TASK INSTRUCTIONS | Only the lines from the line with "Given: Click the UTC timezone header" through the end of the records belong in your reply, copied exactly, with every picture left out.

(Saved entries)

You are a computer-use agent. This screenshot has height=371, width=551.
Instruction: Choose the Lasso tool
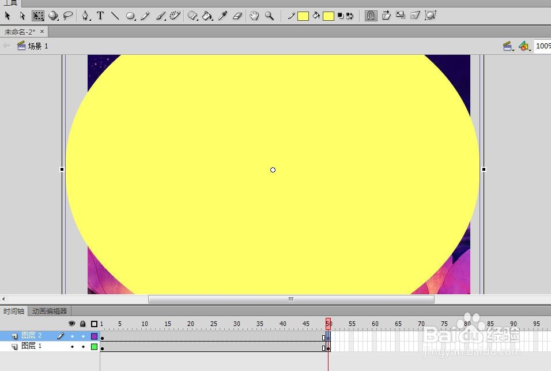68,16
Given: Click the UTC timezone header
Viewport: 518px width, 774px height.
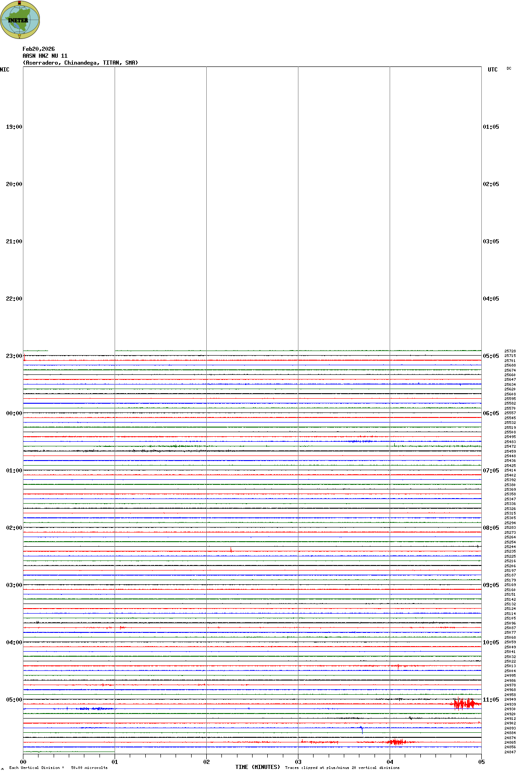Looking at the screenshot, I should click(492, 70).
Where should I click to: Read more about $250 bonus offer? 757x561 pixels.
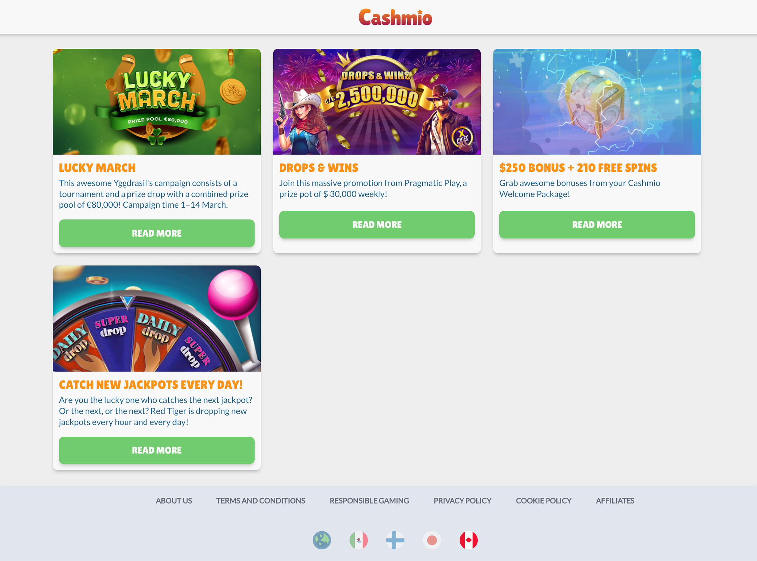click(597, 224)
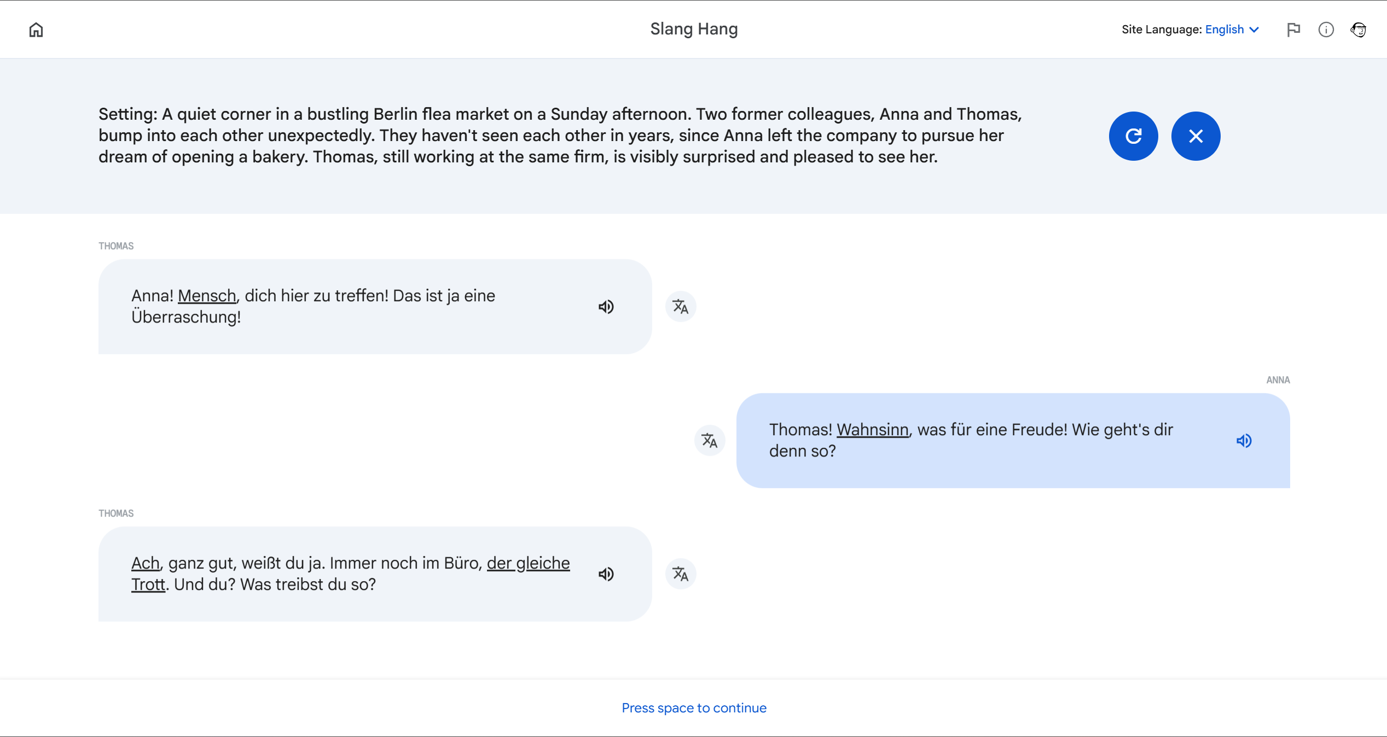
Task: Open the phrase "der gleiche Trott"
Action: point(528,563)
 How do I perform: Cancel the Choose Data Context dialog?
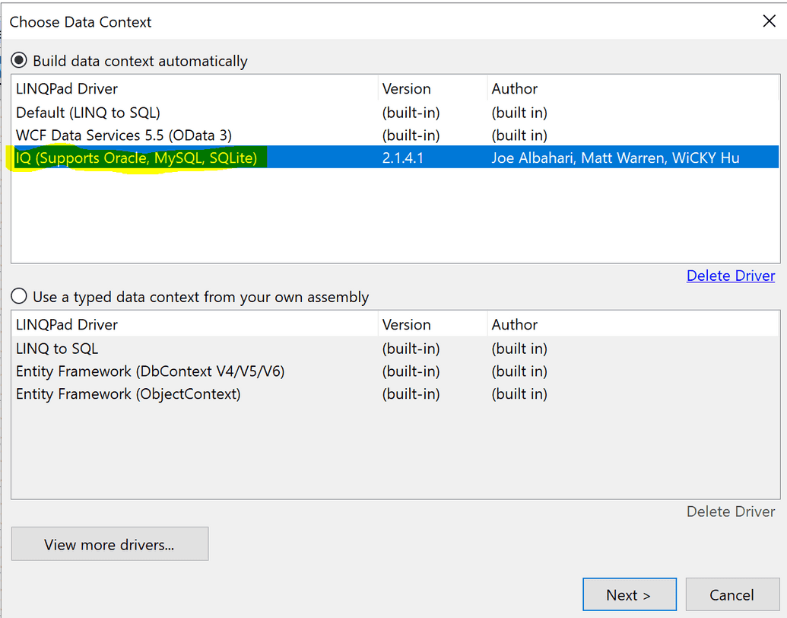[732, 594]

EXERCISE RESPONSE |
Given: Click the UTC timezone header
Viewport: 518px width, 774px height.
Looking at the screenshot, I should click(492, 70).
Where should I click to: Read more about $250 bonus offer? 757x561 pixels.
click(597, 224)
Task: Open the phrase "der gleiche Trott"
Action: point(528,563)
 How do I perform: Cancel the Choose Data Context dialog?
[732, 594]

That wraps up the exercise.